- Task to carry out -
Retype the records below exactly as they appear.

Collected data entries
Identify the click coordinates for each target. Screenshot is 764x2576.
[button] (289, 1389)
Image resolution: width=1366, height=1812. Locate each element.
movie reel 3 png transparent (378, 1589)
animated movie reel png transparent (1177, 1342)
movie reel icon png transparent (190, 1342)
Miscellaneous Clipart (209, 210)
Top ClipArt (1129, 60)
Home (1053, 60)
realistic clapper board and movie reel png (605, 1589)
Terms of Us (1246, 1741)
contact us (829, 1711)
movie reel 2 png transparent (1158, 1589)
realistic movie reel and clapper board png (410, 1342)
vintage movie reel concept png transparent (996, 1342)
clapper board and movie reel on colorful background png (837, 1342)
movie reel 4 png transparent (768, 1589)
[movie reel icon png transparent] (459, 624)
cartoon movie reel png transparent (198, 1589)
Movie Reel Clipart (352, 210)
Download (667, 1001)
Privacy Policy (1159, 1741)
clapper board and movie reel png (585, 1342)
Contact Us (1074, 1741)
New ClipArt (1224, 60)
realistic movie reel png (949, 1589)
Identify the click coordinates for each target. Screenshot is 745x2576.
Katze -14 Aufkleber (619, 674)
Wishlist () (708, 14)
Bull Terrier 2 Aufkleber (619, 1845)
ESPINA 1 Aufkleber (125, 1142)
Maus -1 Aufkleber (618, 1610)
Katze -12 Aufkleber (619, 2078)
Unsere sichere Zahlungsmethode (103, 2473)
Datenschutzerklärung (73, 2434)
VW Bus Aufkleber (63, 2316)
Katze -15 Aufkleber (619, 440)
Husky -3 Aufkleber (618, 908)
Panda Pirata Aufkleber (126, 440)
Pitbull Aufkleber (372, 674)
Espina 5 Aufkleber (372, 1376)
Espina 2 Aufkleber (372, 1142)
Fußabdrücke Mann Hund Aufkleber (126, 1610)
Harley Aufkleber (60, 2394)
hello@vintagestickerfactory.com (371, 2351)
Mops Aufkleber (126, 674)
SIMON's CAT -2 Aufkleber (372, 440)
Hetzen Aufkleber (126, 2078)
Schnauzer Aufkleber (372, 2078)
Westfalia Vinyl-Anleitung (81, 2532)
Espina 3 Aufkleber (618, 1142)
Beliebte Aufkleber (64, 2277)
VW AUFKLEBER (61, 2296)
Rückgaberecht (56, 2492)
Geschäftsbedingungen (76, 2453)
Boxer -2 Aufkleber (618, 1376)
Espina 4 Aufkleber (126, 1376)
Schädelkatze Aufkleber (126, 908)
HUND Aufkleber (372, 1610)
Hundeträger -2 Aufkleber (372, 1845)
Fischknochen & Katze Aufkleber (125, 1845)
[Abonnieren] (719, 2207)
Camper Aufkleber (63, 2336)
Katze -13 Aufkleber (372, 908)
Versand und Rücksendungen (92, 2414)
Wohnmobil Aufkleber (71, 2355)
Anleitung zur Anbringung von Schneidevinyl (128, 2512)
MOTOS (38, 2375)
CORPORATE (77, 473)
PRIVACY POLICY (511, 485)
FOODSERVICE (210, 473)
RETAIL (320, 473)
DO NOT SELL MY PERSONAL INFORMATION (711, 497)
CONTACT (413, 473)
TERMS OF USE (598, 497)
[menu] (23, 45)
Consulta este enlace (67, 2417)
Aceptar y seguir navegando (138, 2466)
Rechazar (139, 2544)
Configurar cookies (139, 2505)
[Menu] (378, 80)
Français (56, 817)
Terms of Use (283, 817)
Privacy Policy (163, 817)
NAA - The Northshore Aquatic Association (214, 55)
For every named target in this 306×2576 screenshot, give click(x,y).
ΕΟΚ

- Answer to the problem -
Identify the click coordinates for each target. Screenshot is 764x2576.
[button] (289, 1389)
Image resolution: width=1366, height=1812. Locate each element.
movie reel 3 png transparent (378, 1589)
animated movie reel png transparent (1177, 1342)
movie reel icon png transparent (190, 1342)
Miscellaneous Clipart (209, 210)
Top ClipArt (1129, 60)
Home (1053, 60)
realistic clapper board and movie reel png (605, 1589)
Terms of Us (1246, 1741)
contact us (829, 1711)
movie reel 2 png transparent (1158, 1589)
realistic movie reel and clapper board png (410, 1342)
vintage movie reel concept png transparent (996, 1342)
clapper board and movie reel on colorful background png (837, 1342)
movie reel 4 png transparent (768, 1589)
[movie reel icon png transparent] (459, 624)
cartoon movie reel png transparent (198, 1589)
Movie Reel Clipart (352, 210)
Download (667, 1001)
Privacy Policy (1159, 1741)
clapper board and movie reel png (585, 1342)
Contact Us (1074, 1741)
New ClipArt (1224, 60)
realistic movie reel png (949, 1589)
Identify the click coordinates for each target. Screenshot is 745x2576.
Katze -14 Aufkleber (619, 674)
Wishlist () (708, 14)
Bull Terrier 2 Aufkleber (619, 1845)
ESPINA 1 Aufkleber (125, 1142)
Maus -1 Aufkleber (618, 1610)
Katze -12 Aufkleber (619, 2078)
Unsere sichere Zahlungsmethode (103, 2473)
Datenschutzerklärung (73, 2434)
VW Bus Aufkleber (63, 2316)
Katze -15 Aufkleber (619, 440)
Husky -3 Aufkleber (618, 908)
Panda Pirata Aufkleber (126, 440)
Pitbull Aufkleber (372, 674)
Espina 5 Aufkleber (372, 1376)
Espina 2 Aufkleber (372, 1142)
Fußabdrücke Mann Hund Aufkleber (126, 1610)
Harley Aufkleber (60, 2394)
hello@vintagestickerfactory.com (371, 2351)
Mops Aufkleber (126, 674)
SIMON's CAT -2 Aufkleber (372, 440)
Hetzen Aufkleber (126, 2078)
Schnauzer Aufkleber (372, 2078)
Westfalia Vinyl-Anleitung (81, 2532)
Espina 3 Aufkleber (618, 1142)
Beliebte Aufkleber (64, 2277)
VW AUFKLEBER (61, 2296)
Rückgaberecht (56, 2492)
Geschäftsbedingungen (76, 2453)
Boxer -2 Aufkleber (618, 1376)
Espina 4 Aufkleber (126, 1376)
Schädelkatze Aufkleber (126, 908)
HUND Aufkleber (372, 1610)
Hundeträger -2 Aufkleber (372, 1845)
Fischknochen & Katze Aufkleber (125, 1845)
[Abonnieren] (719, 2207)
Camper Aufkleber (63, 2336)
Katze -13 Aufkleber (372, 908)
Versand und Rücksendungen (92, 2414)
Wohnmobil Aufkleber (71, 2355)
Anleitung zur Anbringung von Schneidevinyl (128, 2512)
MOTOS (38, 2375)
CORPORATE (77, 473)
PRIVACY POLICY (511, 485)
FOODSERVICE (210, 473)
RETAIL (320, 473)
DO NOT SELL MY PERSONAL INFORMATION (711, 497)
CONTACT (413, 473)
TERMS OF USE (598, 497)
[menu] (23, 45)
Consulta este enlace (67, 2417)
Aceptar y seguir navegando (138, 2466)
Rechazar (139, 2544)
Configurar cookies (139, 2505)
[Menu] (378, 80)
Français (56, 817)
Terms of Use (283, 817)
Privacy Policy (163, 817)
NAA - The Northshore Aquatic Association (214, 55)
For every named target in this 306×2576 screenshot, give click(x,y).
ΕΟΚ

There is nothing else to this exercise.